== Available data ==

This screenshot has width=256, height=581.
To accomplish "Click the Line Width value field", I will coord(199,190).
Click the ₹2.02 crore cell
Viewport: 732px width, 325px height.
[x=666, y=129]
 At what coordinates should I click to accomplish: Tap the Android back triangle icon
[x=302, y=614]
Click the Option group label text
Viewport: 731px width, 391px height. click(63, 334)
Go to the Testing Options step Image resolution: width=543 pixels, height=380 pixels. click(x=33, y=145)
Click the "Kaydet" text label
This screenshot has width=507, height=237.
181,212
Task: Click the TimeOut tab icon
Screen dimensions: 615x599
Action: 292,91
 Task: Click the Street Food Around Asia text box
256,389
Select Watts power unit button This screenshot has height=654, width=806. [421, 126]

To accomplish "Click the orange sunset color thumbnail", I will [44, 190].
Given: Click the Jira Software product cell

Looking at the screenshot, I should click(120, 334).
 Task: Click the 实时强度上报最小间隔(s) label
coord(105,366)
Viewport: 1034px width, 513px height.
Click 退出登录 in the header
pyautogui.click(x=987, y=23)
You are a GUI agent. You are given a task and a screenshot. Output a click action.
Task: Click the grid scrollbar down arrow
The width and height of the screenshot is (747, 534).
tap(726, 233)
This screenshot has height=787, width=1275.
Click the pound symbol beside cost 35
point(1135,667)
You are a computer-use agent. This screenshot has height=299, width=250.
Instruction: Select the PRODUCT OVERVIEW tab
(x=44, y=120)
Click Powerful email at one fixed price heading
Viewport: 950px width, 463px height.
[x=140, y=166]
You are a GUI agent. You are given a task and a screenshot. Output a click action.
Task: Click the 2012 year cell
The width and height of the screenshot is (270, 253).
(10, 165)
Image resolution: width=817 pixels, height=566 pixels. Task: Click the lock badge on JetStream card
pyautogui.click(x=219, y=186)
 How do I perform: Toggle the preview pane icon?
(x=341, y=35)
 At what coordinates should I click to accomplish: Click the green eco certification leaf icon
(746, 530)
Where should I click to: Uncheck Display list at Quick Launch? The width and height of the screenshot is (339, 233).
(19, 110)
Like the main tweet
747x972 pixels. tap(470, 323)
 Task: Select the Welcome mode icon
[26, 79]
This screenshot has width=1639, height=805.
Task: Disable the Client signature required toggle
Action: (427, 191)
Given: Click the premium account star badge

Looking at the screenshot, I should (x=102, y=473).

== Problem ==
Exactly reproduce the line containing "This screenshot has height=787, width=1275." and all lines after it in the material, stopping only at the end.

== Response area ==
This screenshot has height=787, width=1275.
Click the pound symbol beside cost 35
point(1135,667)
You are a computer-use agent. This screenshot has height=299, width=250.
Instruction: Select the PRODUCT OVERVIEW tab
(x=44, y=120)
Click Powerful email at one fixed price heading
Viewport: 950px width, 463px height.
[x=140, y=166]
You are a GUI agent. You are given a task and a screenshot. Output a click action.
Task: Click the 2012 year cell
The width and height of the screenshot is (270, 253).
(10, 165)
Image resolution: width=817 pixels, height=566 pixels. Task: Click the lock badge on JetStream card
pyautogui.click(x=219, y=186)
 How do I perform: Toggle the preview pane icon?
(x=341, y=35)
 At what coordinates should I click to accomplish: Click the green eco certification leaf icon
(746, 530)
Where should I click to: Uncheck Display list at Quick Launch? The width and height of the screenshot is (339, 233).
(19, 110)
Like the main tweet
747x972 pixels. tap(470, 323)
 Task: Select the Welcome mode icon
[26, 79]
This screenshot has width=1639, height=805.
Task: Disable the Client signature required toggle
Action: (427, 191)
Given: Click the premium account star badge

Looking at the screenshot, I should (x=102, y=473).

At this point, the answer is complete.